4. The method of claim 1, wherein the composition is administered to the subject as a controlled-release formulation.

5. The method of claim 1, wherein said cytokine storm was initiated by a disorder chosen from the group consisting of bacterial infections, viral infections, non-infectious conditions, genetic mutations, and therapeutic activity.

6. The method of claim 5, wherein the bacterial infection is selected from the group consisting of streptococcus, staphylococcus, and pancreatitis.

7. The method of claim 5, wherein the viral infection is selected from the group consisting of influenza viruses, human corona viruses, other non-human corona viruses, Epstein Barr virus, virus variola, dengue virus, Ebola virus, West Nile virus, hepatitis A virus, hepatitis B virus, hepatitis C virus, respiratory viruses, herpes cytomegalovirus and any mutation of any of the foregoing.

8. The method of claim 7, wherein the influenza virus is selected from the group consisting of H1N1, H5N1, wine influenza, Spanish influenza, and avian (bird) influenzas, and any mutation of any of the foregoing.

9. The method of claim 7, wherein the corona virus is selected from the group consisting of 229E, NL63, OC43, HKU1, MERS-CoV, SARS-CoV, and SARS-CoV2, and any mutation of any of the foregoing.

10. The method of claim 5, wherein the non-infectious condition is selected from the group consisting of graft-versus-host disease, (“GVHD”), multiple sclerosis, multiple organ dysfunction syndrome, fibrosis, lung injuries, rheumatic diseases, and blood cancers.

11. The method of claim 5, wherein the therapeutic activity is selected from the group consisting of mAb therapy and CAR-T.

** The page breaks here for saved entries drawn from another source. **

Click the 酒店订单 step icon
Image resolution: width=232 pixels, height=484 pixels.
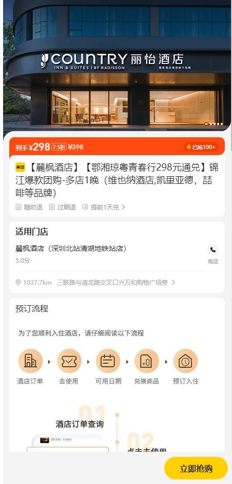[30, 361]
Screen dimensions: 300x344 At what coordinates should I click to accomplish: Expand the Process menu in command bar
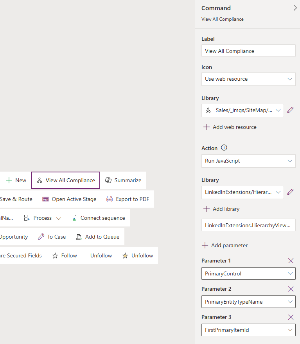click(x=43, y=218)

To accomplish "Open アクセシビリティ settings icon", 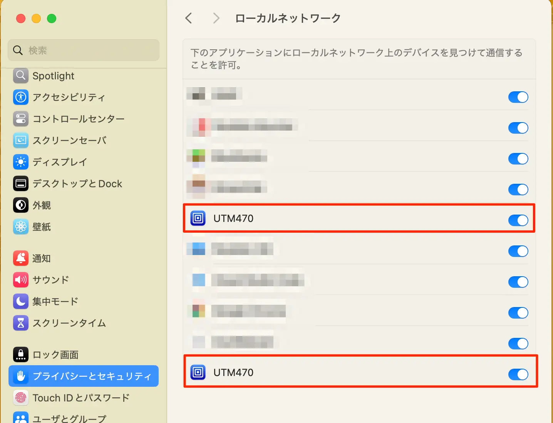I will pos(21,97).
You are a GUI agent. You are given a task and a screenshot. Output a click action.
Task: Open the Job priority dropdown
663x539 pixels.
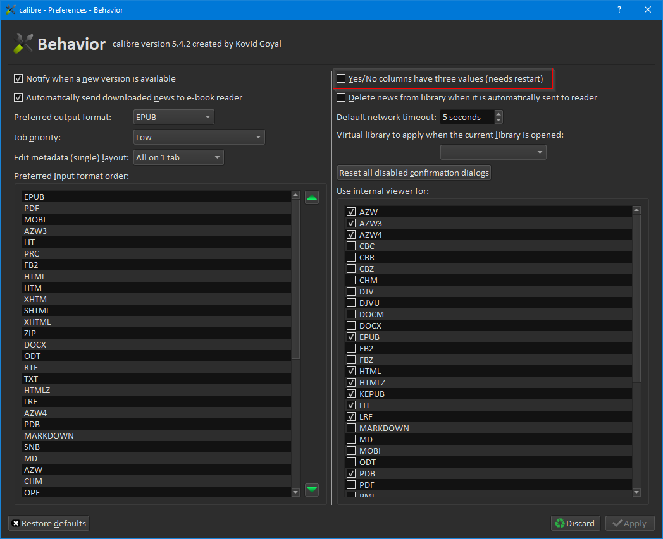pyautogui.click(x=199, y=137)
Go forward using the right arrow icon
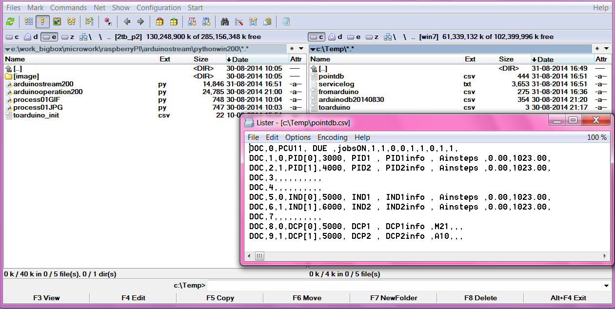Screen dimensions: 615x309 tap(140, 21)
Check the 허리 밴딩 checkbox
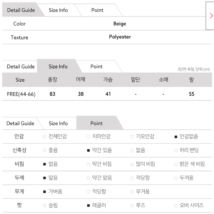 click(x=176, y=151)
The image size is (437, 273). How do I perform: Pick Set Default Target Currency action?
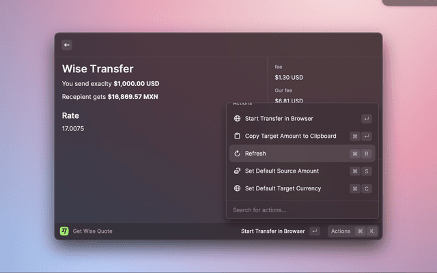tap(283, 188)
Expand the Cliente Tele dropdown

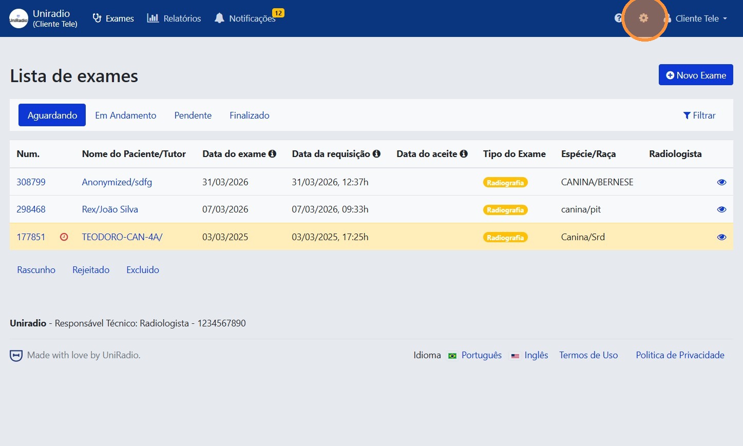coord(700,18)
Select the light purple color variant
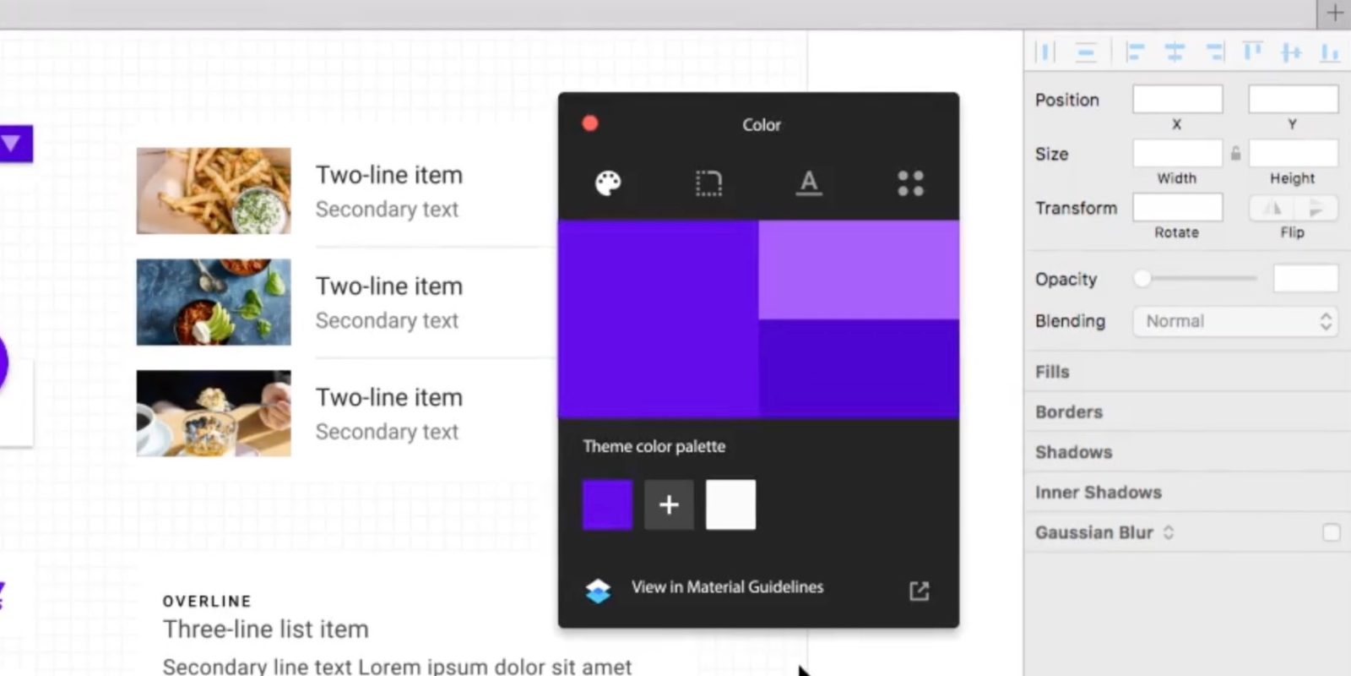Viewport: 1351px width, 676px height. coord(858,270)
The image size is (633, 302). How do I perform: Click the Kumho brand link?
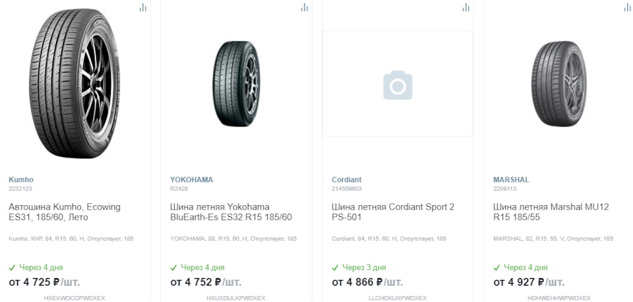point(21,179)
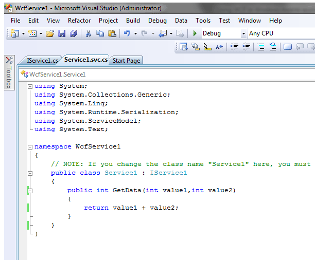Switch to the Start Page tab
This screenshot has height=260, width=315.
[126, 60]
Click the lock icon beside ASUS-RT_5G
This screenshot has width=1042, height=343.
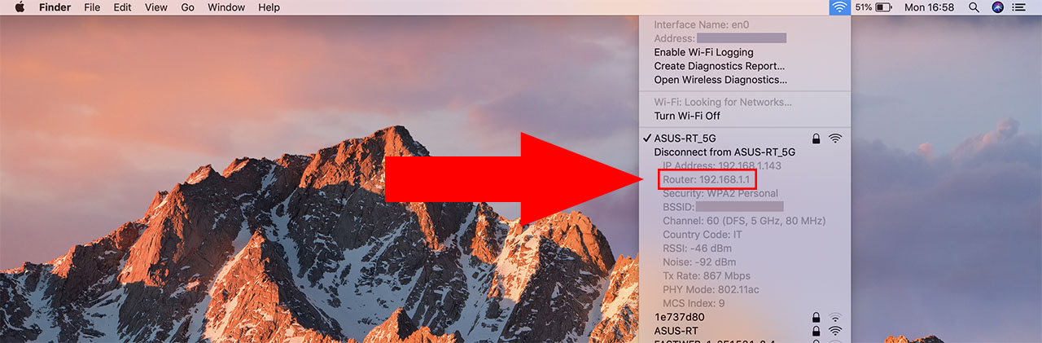[x=816, y=139]
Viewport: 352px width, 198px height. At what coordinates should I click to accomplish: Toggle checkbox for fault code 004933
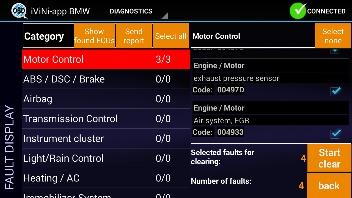point(336,133)
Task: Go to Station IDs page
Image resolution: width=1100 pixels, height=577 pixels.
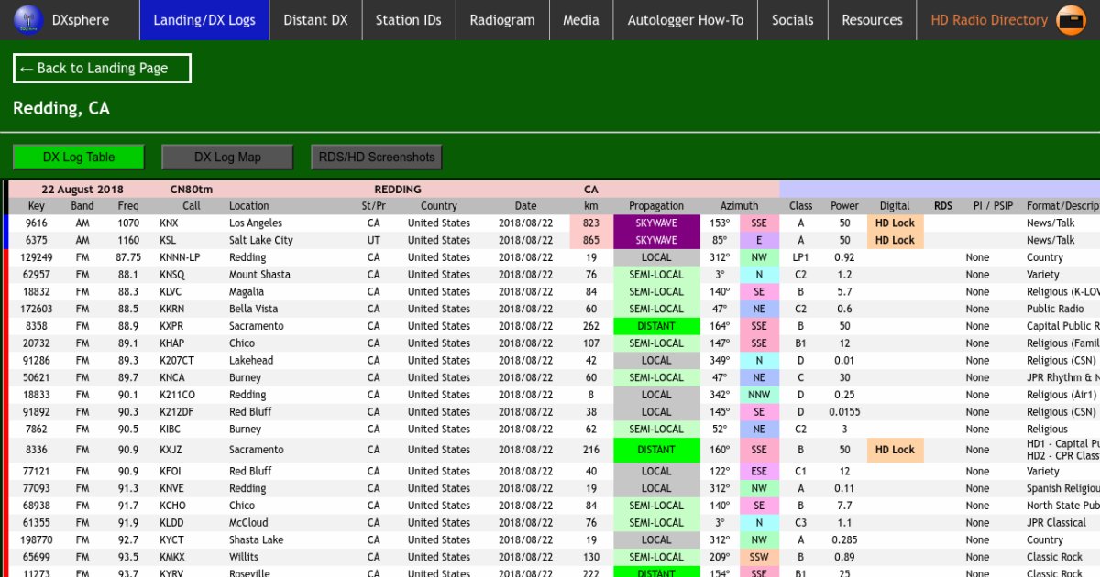Action: pos(408,20)
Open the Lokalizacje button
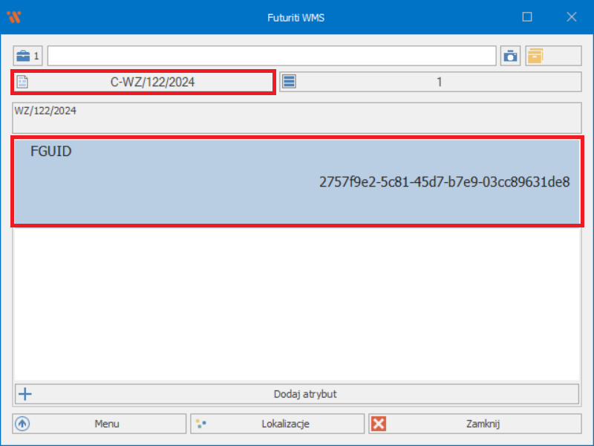The height and width of the screenshot is (446, 594). coord(278,424)
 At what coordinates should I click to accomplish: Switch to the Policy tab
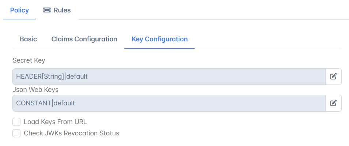tap(19, 10)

12. The method of claim 1, further comprising administering to the subject the composition which comprises meglumine or a salt thereof by a route selected from the group consisting of inhalational, oral, rectal, vaginal, parenteral, topical, transdermal, pulmonary, intranasal, buccal, ophthalmic, intrathecal, parenteral, intravenous, subcutaneous, intramuscular, and any combinations thereof.

13. The method of claim 1, wherein the invention comprises administering meglumine, or a salt thereof, is administered in an amount equal to the amount of meglumine contained in an accepted dosage of DOTAREM® (gadoterate-meglumine).

14. The method of claim 13, wherein the FDA-approved dose for intravenous for intravenous administration is a dose that contains 0.9 grams of meglumine (ionically bound to the gadoterate) in a 10 ml solution.

15. The method of claim 14, wherein the method does not include the administration of the gadoterate portion of DOTAREM.

16. The method of claim 1, wherein the invention comprises intravenously administering meglumine, or a salt thereof, at between an amount between about 0.2 grams to about 10 grams per dose.

17. The method of claim 16, wherein such dose is administered during a period of once per hour to about once per six-hour period.

18. The method of claim 1, wherein the invention comprises orally administering meglumine, or a salt thereof at between an amount between about 0.2 grams to about 4 grams per dose.

19. The method of claim 1, wherein the invention comprises transdermally administering meglumine, or a salt thereof at a release level of between an amount between about 0.5 grams to about 3 grams per patch.

20. A pharmaceutical composition for treating a condition in a subject wherein said condition is brought about, at least in part, by a cytokine storm in the subject, wherein said composition comprises a pharmaceutically acceptable excipient and a therapeutically effective amount of meglumine or a salt thereof, in a dosage range of between about 10 mg per kg body weight and about 200 mg per kg body weight.

21. The pharmaceutical composition of claim 20, formulated for intravenous injection or infusion.

22. The pharmaceutical composition of claim 21, comprising between about 80 mg/ml and about 120 mg/ml of meglumine in a buffered saline solution.

23. The pharmaceutical composition of claim 20, claim 21 or claim 22, comprising only meglumine as an active ingredient.

24. The pharmaceutical composition of claim 20, claim 21 or claim 22, consisting essentially of meglumine as an active ingredient.

25. The pharmaceutical composition of claim 20, claim 21 or claim 22, consisting of meglumine as an active ingredient.